Los perros en la literatura han hecho desastres, en el mejor sentido de la palabra. En sus orejas caídas se esconden los retratos más crueles de dueños y humanos. El mejor, sin duda, es Idiota, el perro con el que John Fante arma una novela breve que completa las otras dos dedicadas a Henry Molise, el guionista de cine que aparece en Un año pésimo y La hermandad de la uva. Molise es un hombre que de joven escribió novelas prometedoras y entró luego a Hollywood con aires de gran guionista. Sin embargo, a sus 55, el mundo se le echa enima: quiere escribir algo decente y no puede; el mundo del cine comienza a darle la espalda; detesta a su familia. Será allí cuando se tope con un perro repelente y peligroso, al que bautizan Idiota y que acaba cambiando la vida de la familia. Molise dedica al perro frases demoledoras, magníficas. "Era un inadaptado y yo era un inadaptado. Yo luchaba y perdía, él luchaba y vencía". Mi perro Idiota está incluido en el volumen Al oeste de Roma, publicado por Anagrama.

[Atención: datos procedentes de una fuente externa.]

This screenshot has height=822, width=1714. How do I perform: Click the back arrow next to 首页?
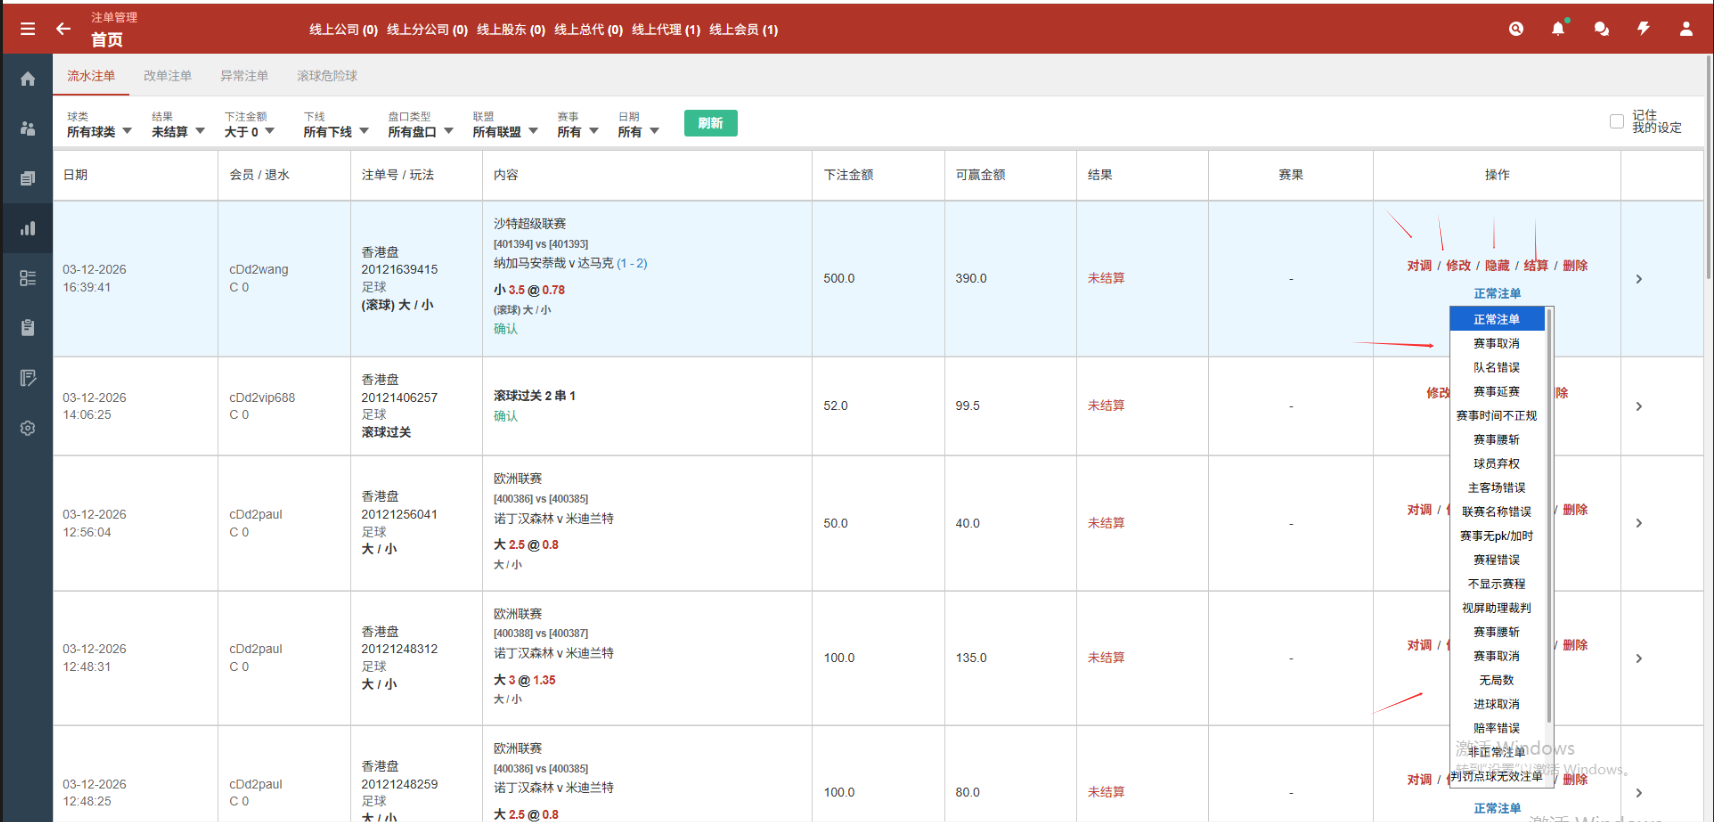tap(63, 29)
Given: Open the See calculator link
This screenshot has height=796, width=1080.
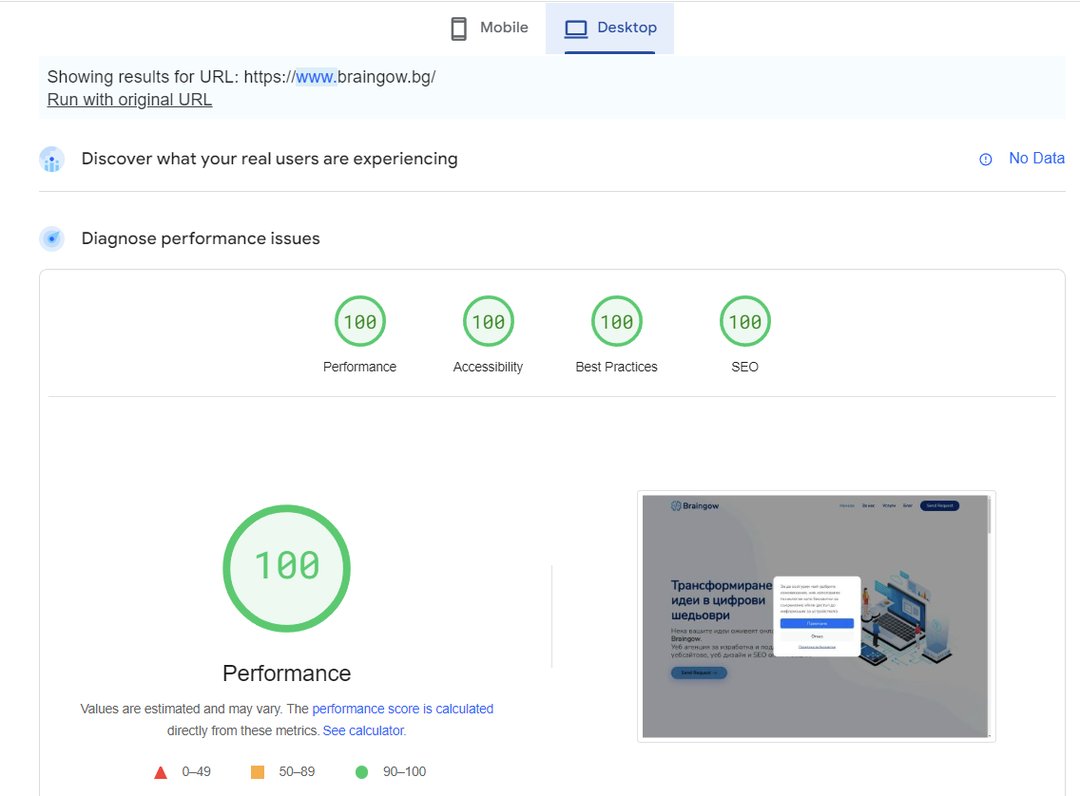Looking at the screenshot, I should pyautogui.click(x=363, y=731).
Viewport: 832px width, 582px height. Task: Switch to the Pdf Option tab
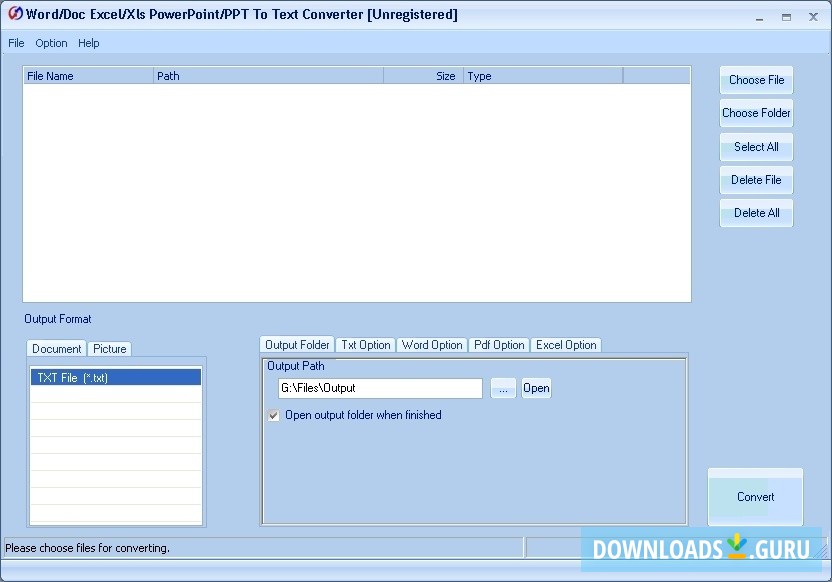point(499,345)
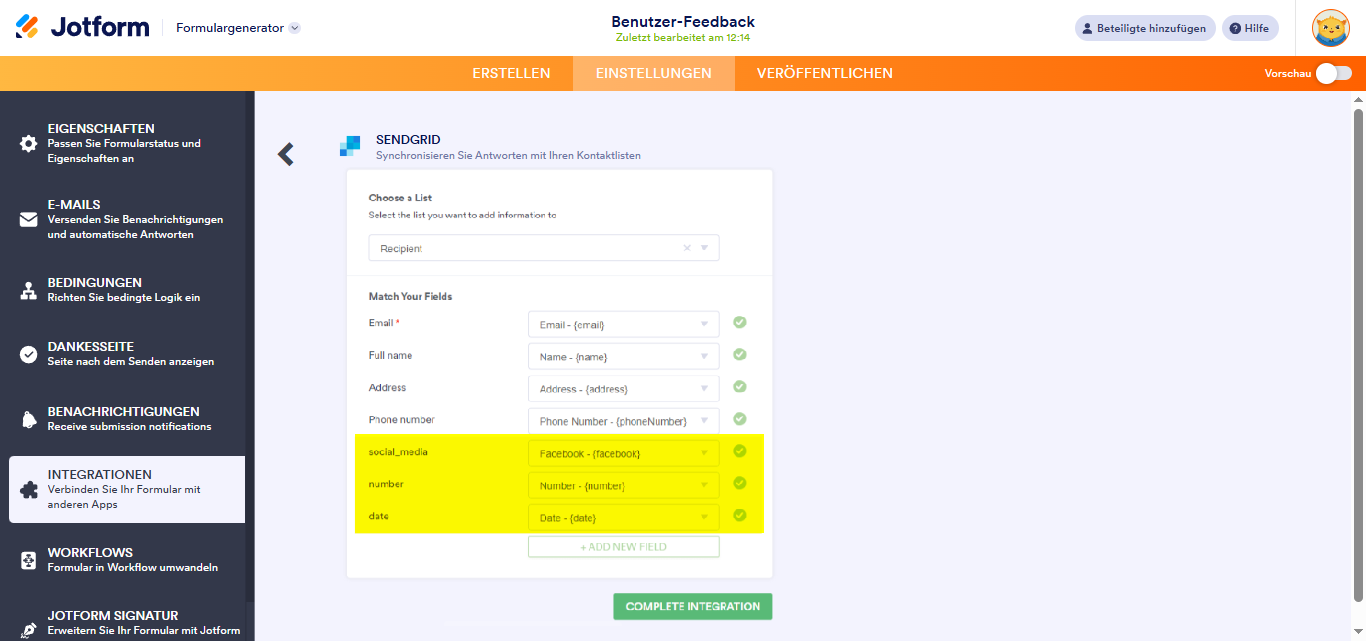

El mundo animal ha servido a grandes escritores también para criticar la forma en que los hombres se organizan en sociedad. Así lo hizo George Orwell en Rebelión en la granja (1945), una fábula mordaz sobre la corrupción del socialismo soviético. El argumento es devastador: un grupo de animales de una granja expulsa a los humanos y crea un sistema de gobierno propio que acaba convirtiéndose en una tiranía brutal. Conflictos, luchas por el poder y la imposición final de un único líder. Degradación, corrupción, crítica, sátira. Sin lugar a duda uno de los libros más complejos que sobre la naturaleza humana del poder se han escrito.

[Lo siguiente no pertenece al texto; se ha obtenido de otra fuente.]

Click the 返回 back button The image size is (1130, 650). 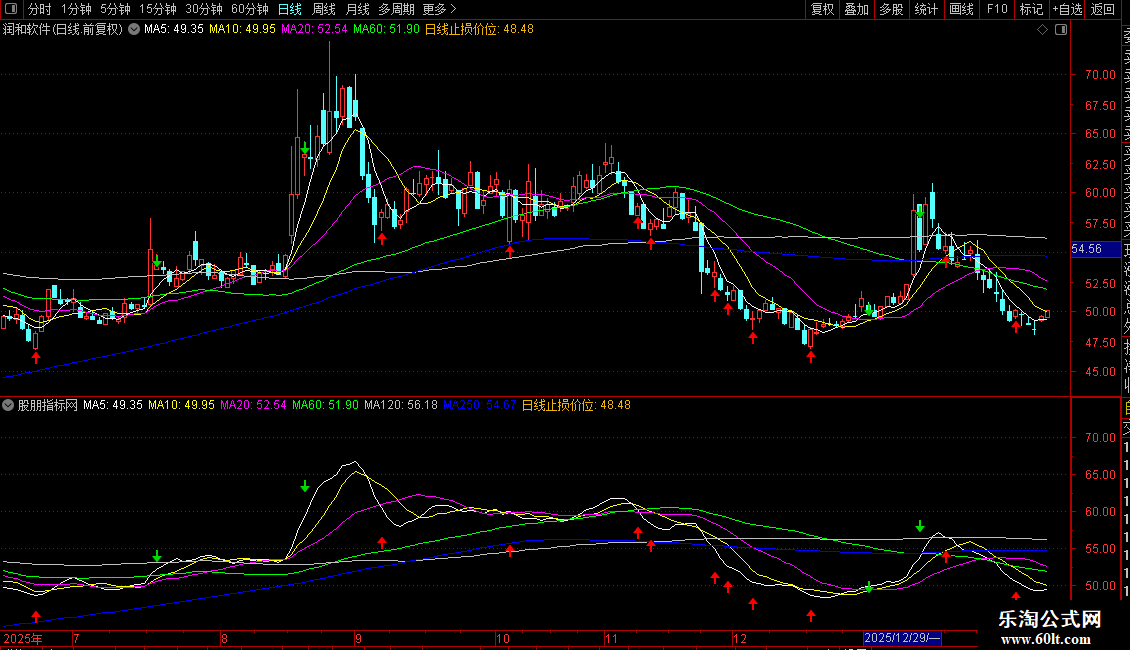(1103, 9)
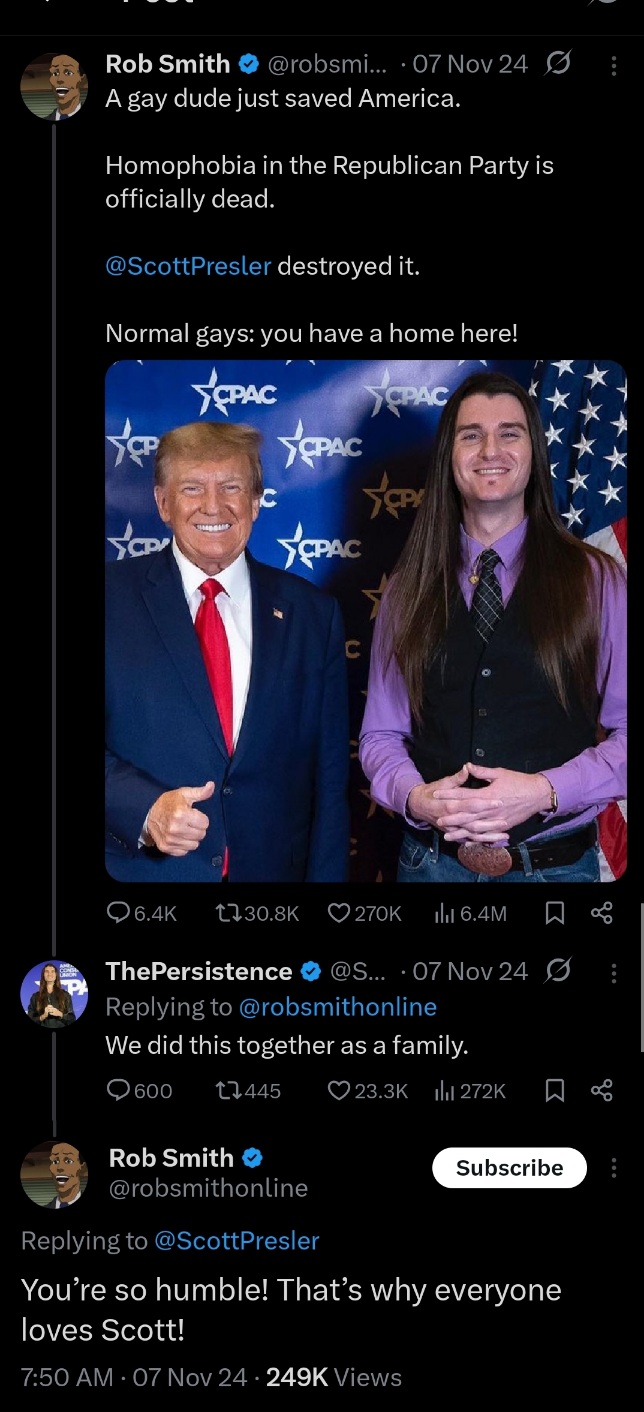The image size is (644, 1412).
Task: Open the @ScottPresler mention in the post
Action: coord(188,266)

Otro autor que se valió de un animal para retratar conflictos morales fue William Faulkner en El oso, uno de sus más espléndidos y significativos relatos. Todas sus obsesiones fundamentales concurren en las páginas de esa historia. Incluido originalmente ¡Desciende, Moisés! (1942), El Oso plantea la idea de la decadencia ya presente en El ruido y la furia . Ambientada en el siglo XIX, después de la Guerra Civil, narra la aventura de una expedición de caza que ocurre todos los años a finales de otoño. Quedan retratadas a la manera de un gran fresco cinco generaciones de una misma familia, a través de las cuales Faulkner plantea temas como los derechos de propiedad de la tierra, las implicaciones culturales del mestizaje, el incesto, el maltrato, además de la encrucijada que generan el orgullo y la culpa en el alma de los hombres.

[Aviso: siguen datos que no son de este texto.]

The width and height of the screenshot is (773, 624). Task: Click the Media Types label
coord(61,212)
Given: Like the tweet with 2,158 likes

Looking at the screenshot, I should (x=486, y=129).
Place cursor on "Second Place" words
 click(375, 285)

Pero si de animales se trata hay una especie a la que la historia de la literatura le debe una de sus imágenes más hermosa. Se trata de los peces de oro, ese cardumen dorado que recorre los Cien años de soledad de García Márquez y que se han convertido en símbolo de uno de sus personajes más fascinantes: el coronel Aureliano Buendía, “el hombre que promovió treinta y dos levantamientos armados y los perdió todos”, “el que tuvo diecisiete hijos varones de diecisiete mujeres distintas, que fueron exterminados unos tras otros en una sola noche”, el que “escapó a catorce atentados, a setenta y tres emboscadas y a un pelotón de fusilamiento” y vivió hasta la vejez, encerrado en su taller de Macondo, fabricando sus pescaditos de oro.
Los seres fantásticos que Jorge Luis Borges, Juan José Arreola, Pablo Neruda o Nicolás Guillén incluyeron en sus Bestiarios, acaso los funestos picotazos de una almohada inventada por Horacio Quiroga; los conejos que Julio Cortázar hizo saltar con su narrador de un piso 12 en Su Carta a una señorita en París… las mejores páginas de la literatura llegaron a tener pelaje, acaso escamas, plumas o unos largos colmillos cuya marca llevamos todavía impresa en nuestra memoria lectora.